The Oilers named George Burnett as head coach of the club, as Burnett coached the Oilers AHL affiliate, the Cape Breton Oilers for the previous 2 seasons, including leading the team to the Calder Cup in 1993.  Edmonton got off to a solid start, and 27 games into the season, the Oilers sat in 2nd place in the Pacific Division with 26 points, only 3 behind the division leading Calgary Flames. The Oilers then went on a 10-game winless streak, costing Burnett his job, as former Oilers goaltender Ron Low replaced him. It was too little too late, as Edmonton would finish the season 17–27–4, earning 38 points, and missed the playoffs for the 3rd straight season.
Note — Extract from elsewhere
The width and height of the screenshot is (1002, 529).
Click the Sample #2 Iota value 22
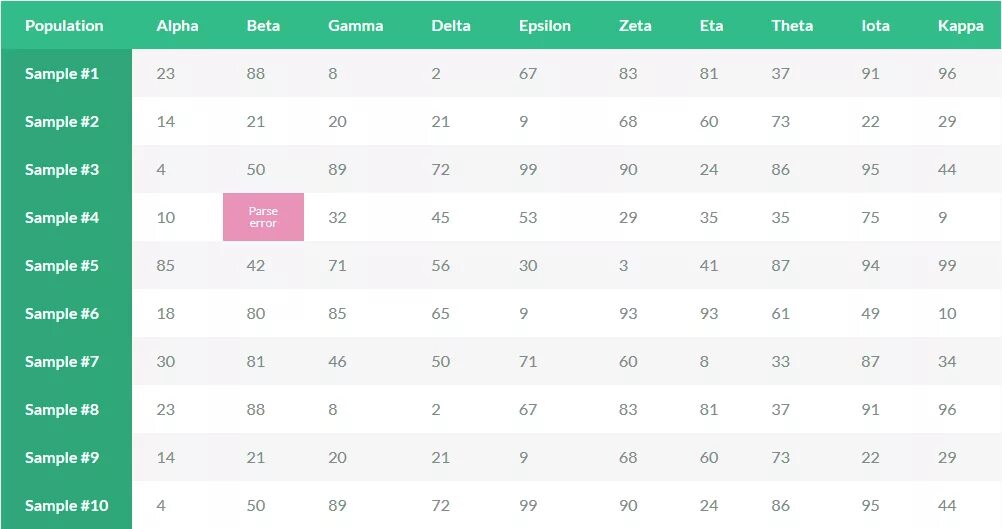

Offensively, Doug Weight led the team with 40 points, while David Oliver was the Oilers goal scoring leader with 16. Jason Arnott had another solid season, scoring 15 goals and earning 37 points.  Defenseman Igor Kravchuk led the blueline with 18 points in 36 games, while Bryan Marchment had a club high 184 penalty minutes.

In goal, Bill Ranford played in 40 games, winning 15 of them, with a 3.62 GAA and 2 shutouts along the way. However, the Oilers allowed a league-high 183 goals and Oilers goaltenders combined for a league-low .877 save percentage.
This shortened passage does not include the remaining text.